8. In large cities and tourist areas, you will be bombarded with people trying to sell you things.
It happens. A polite no, gracias will work 99.9% of the time. At tourist sites, many guides will try and sell you their services. If they are certified they are well worth the price. Ask your hotel what prices to expect and get a guide in that price range. They will know which prices are too high. We learned SO much, but we also felt at some places we could do without after having so many guided tours. It’s up to you, but if you only buy one guided tour definitely do it at Machu Picchu.
9. Taxis are cheap. Tour companies were great.
Peru is not like Europe where it is easy and convenient to walk to most destinations. Taxis are required for a lot of the sites as they can be anywhere from 15 minutes to an hour drive. Make sure to get a legitimate taxi. They will have stickers posted in the windows. Ask the price BEFORE you get in the car and on your way. You can always walk away if you think the price is too high.
Another way we traveled was by collectivo. These are small buses that leave whenever they are full. They are much cheaper, but also less comfortable and there’s no set schedule.

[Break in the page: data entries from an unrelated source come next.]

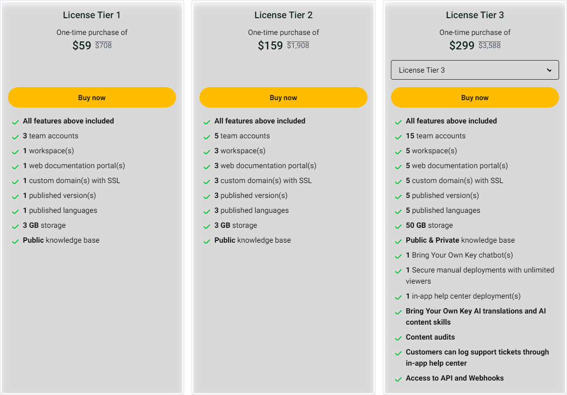567x395 pixels.
Task: Click checkmark beside Public & Private knowledge base
Action: (x=398, y=241)
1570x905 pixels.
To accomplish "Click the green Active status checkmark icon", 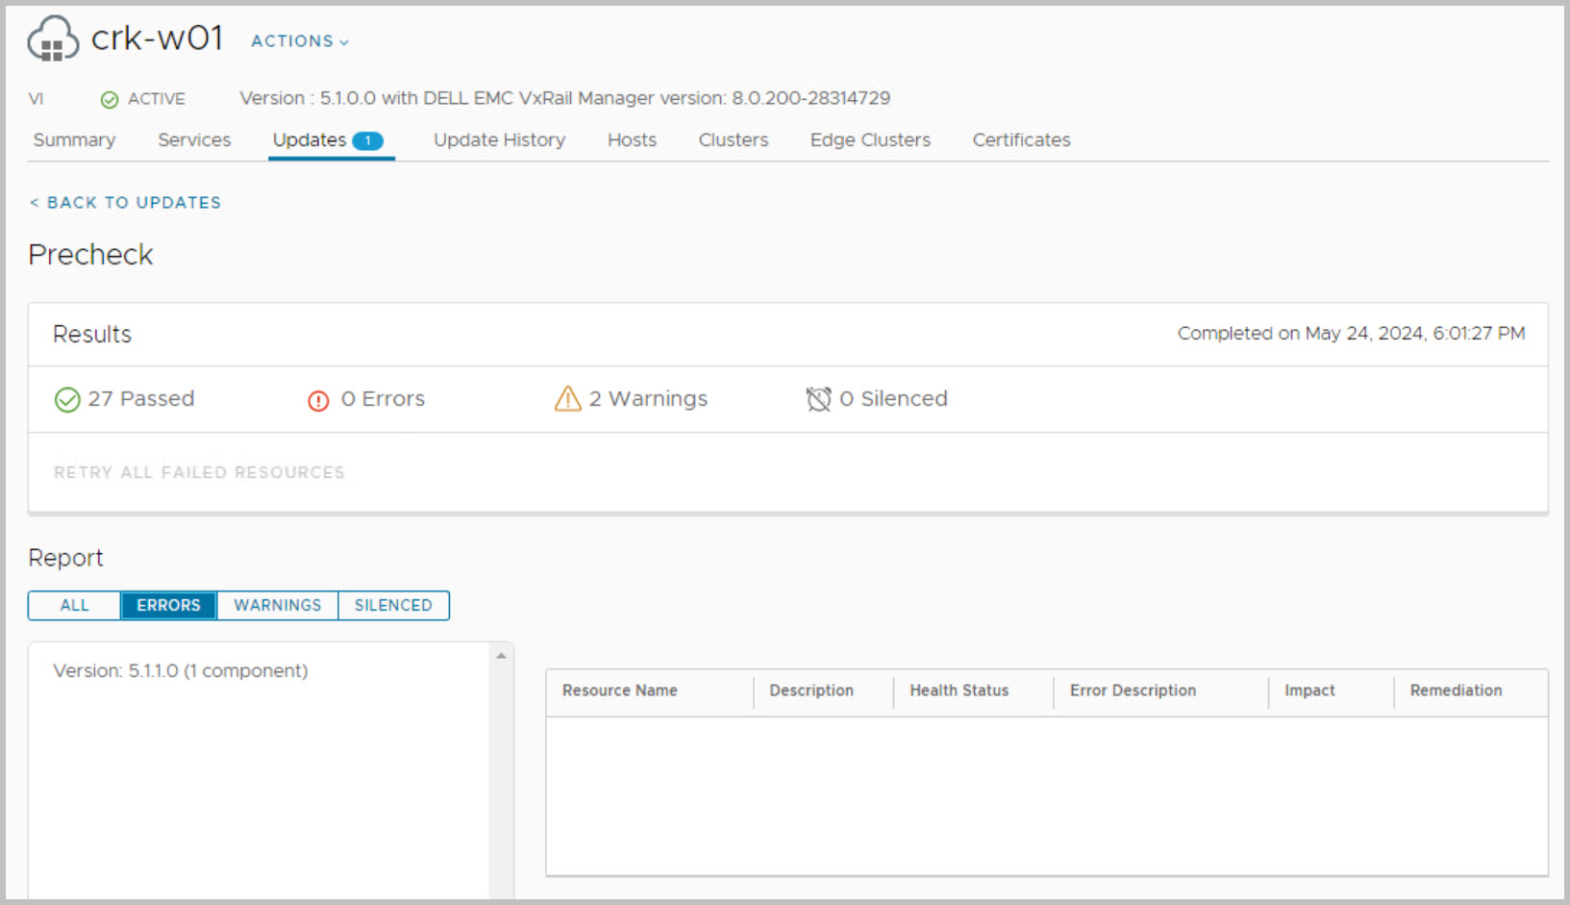I will point(110,99).
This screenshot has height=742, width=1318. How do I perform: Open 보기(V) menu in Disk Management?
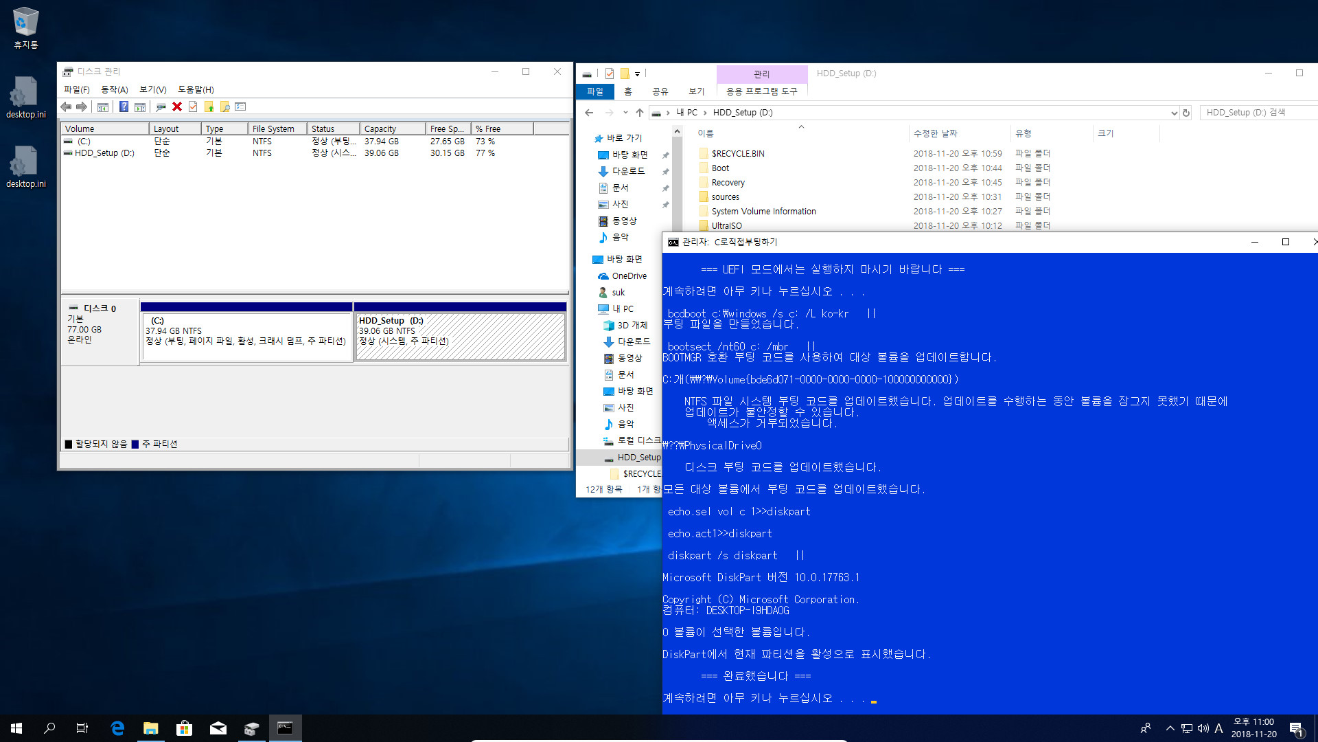point(151,89)
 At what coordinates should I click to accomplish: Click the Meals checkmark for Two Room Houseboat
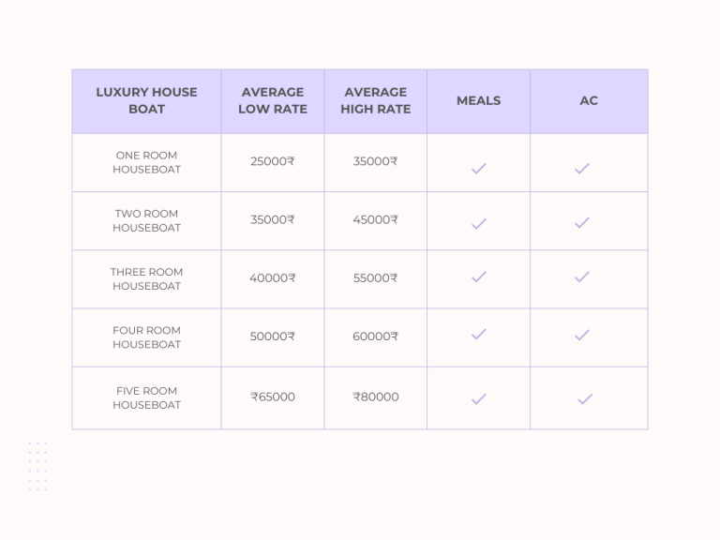click(478, 224)
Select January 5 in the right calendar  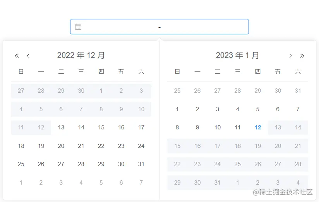[x=258, y=109]
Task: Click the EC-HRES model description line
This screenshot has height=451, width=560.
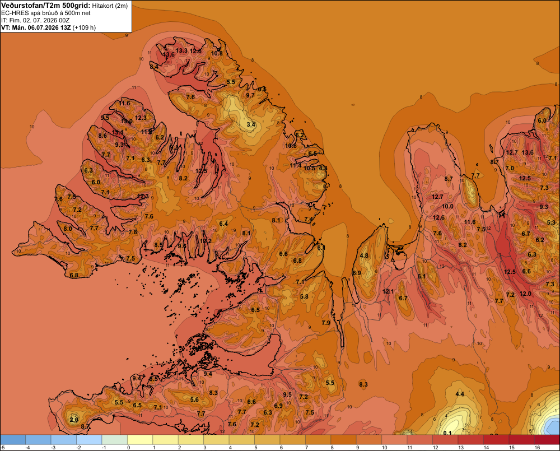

Choose your tour company wisely. Do they have a guide who speaks your language? Is the price reasonable compared to others? What is provided? Many of the day trips we went on started at 3am unless we did a private tour. They weren’t that much more expensive, but it just depends on your budget and how far in advance you plan. Many day trips will take several hours to get to, so keep that in mind.

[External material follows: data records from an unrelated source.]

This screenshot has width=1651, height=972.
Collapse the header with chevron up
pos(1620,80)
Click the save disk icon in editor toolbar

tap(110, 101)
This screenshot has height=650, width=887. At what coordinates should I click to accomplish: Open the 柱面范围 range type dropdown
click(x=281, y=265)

Markets are everywhere and a lot of the vendors sell the same things. I haggled on everything I bought and usually paid half the price they had said when I started. Don’t be afraid to shop around or to give them a very low number to start so you can have some negotiating room. Everything I got has lasted a while and I’m still very happy with everything I bought. Markets also differ a little based on what town you’re in. It’s really neat to see what’s new and unique for each area we went to.